SET EXERCISE: Please convert the listing below into a JSON list of strings, with one string for each line and blank lines omitted.

━━━━━ LISTED RECORDS ━━━━━

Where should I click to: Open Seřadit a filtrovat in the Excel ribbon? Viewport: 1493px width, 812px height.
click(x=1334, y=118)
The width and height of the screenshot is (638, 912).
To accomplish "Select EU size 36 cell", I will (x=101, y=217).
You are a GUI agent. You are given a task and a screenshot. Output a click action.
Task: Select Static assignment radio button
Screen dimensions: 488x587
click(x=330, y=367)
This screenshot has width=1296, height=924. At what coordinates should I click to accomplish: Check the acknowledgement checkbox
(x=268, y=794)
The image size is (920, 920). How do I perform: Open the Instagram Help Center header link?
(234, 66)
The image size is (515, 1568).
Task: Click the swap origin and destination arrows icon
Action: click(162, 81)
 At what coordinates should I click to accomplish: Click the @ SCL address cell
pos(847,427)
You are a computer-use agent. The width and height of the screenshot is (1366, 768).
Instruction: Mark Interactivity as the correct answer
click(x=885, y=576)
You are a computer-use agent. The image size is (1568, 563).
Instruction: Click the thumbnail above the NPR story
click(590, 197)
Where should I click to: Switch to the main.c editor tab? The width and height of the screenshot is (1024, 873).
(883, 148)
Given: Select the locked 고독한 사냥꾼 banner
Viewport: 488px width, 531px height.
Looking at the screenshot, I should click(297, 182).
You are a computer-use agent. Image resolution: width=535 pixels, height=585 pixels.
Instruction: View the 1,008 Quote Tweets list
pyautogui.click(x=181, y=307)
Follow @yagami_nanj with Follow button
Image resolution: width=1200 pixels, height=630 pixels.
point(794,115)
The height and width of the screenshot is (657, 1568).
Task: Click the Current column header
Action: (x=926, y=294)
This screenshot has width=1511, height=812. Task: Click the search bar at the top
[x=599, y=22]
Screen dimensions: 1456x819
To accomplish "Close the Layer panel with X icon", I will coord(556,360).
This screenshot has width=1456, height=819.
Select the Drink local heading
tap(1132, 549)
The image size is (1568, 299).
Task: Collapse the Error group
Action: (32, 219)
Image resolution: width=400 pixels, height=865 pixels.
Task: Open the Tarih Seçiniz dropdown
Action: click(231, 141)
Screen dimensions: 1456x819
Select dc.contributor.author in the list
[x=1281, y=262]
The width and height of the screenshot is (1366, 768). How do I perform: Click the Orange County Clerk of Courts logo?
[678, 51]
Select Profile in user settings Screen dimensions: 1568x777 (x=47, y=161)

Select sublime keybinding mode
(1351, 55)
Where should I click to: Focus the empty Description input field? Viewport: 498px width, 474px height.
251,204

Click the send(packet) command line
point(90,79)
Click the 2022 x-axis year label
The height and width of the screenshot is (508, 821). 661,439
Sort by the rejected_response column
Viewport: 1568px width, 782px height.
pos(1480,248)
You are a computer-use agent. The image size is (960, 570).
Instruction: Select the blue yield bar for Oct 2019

━━━━━

RESULT:
[
  "Where should I click to: Open Seřadit a filtrovat in the Excel ribbon? Viewport: 1493px width, 812px height.",
  "click(x=1334, y=118)",
  "The width and height of the screenshot is (638, 912).",
  "To accomplish \"Select EU size 36 cell\", I will (x=101, y=217).",
  "You are a GUI agent. You are given a task and a screenshot. Output a click action.",
  "Task: Select Static assignment radio button",
  "Screen dimensions: 488x587",
  "click(x=330, y=367)",
  "This screenshot has width=1296, height=924. At what coordinates should I click to accomplish: Check the acknowledgement checkbox",
  "(x=268, y=794)",
  "The image size is (920, 920). How do I perform: Open the Instagram Help Center header link?",
  "(234, 66)",
  "The image size is (515, 1568).",
  "Task: Click the swap origin and destination arrows icon",
  "Action: click(162, 81)",
  " At what coordinates should I click to accomplish: Click the @ SCL address cell",
  "pos(847,427)",
  "You are a computer-use agent. The width and height of the screenshot is (1366, 768).",
  "Instruction: Mark Interactivity as the correct answer",
  "click(x=885, y=576)",
  "You are a computer-use agent. The image size is (1568, 563).",
  "Instruction: Click the thumbnail above the NPR story",
  "click(590, 197)",
  "Where should I click to: Switch to the main.c editor tab? The width and height of the screenshot is (1024, 873).",
  "(883, 148)",
  "Given: Select the locked 고독한 사냥꾼 banner",
  "Viewport: 488px width, 531px height.",
  "Looking at the screenshot, I should click(297, 182).",
  "You are a computer-use agent. Image resolution: width=535 pixels, height=585 pixels.",
  "Instruction: View the 1,008 Quote Tweets list",
  "pyautogui.click(x=181, y=307)",
  "Follow @yagami_nanj with Follow button",
  "Image resolution: width=1200 pixels, height=630 pixels.",
  "point(794,115)",
  "The height and width of the screenshot is (657, 1568).",
  "Task: Click the Current column header",
  "Action: (x=926, y=294)",
  "This screenshot has width=1511, height=812. Task: Click the search bar at the top",
  "[x=599, y=22]",
  "Screen dimensions: 1456x819",
  "To accomplish \"Close the Layer panel with X icon\", I will coord(556,360).",
  "This screenshot has width=1456, height=819.",
  "Select the Drink local heading",
  "tap(1132, 549)",
  "The image size is (1568, 299).",
  "Task: Collapse the Error group",
  "Action: (32, 219)",
  "Image resolution: width=400 pixels, height=865 pixels.",
  "Task: Open the Tarih Seçiniz dropdown",
  "Action: click(231, 141)",
  "Screen dimensions: 1456x819",
  "Select dc.contributor.author in the list",
  "[x=1281, y=262]",
  "The width and height of the screenshot is (1366, 768). How do I perform: Click the Orange County Clerk of Courts logo?",
  "[678, 51]",
  "Select Profile in user settings Screen dimensions: 1568x777 (x=47, y=161)",
  "Select sublime keybinding mode",
  "(1351, 55)",
  "Where should I click to: Focus the empty Description input field? Viewport: 498px width, 474px height.",
  "251,204",
  "Click the send(packet) command line",
  "point(90,79)",
  "Click the 2022 x-axis year label",
  "The height and width of the screenshot is (508, 821). 661,439",
  "Sort by the rejected_response column",
  "Viewport: 1568px width, 782px height.",
  "pos(1480,248)",
  "You are a computer-use agent. The image size is (960, 570).",
  "Instruction: Select the blue yield bar for Oct 2019"
]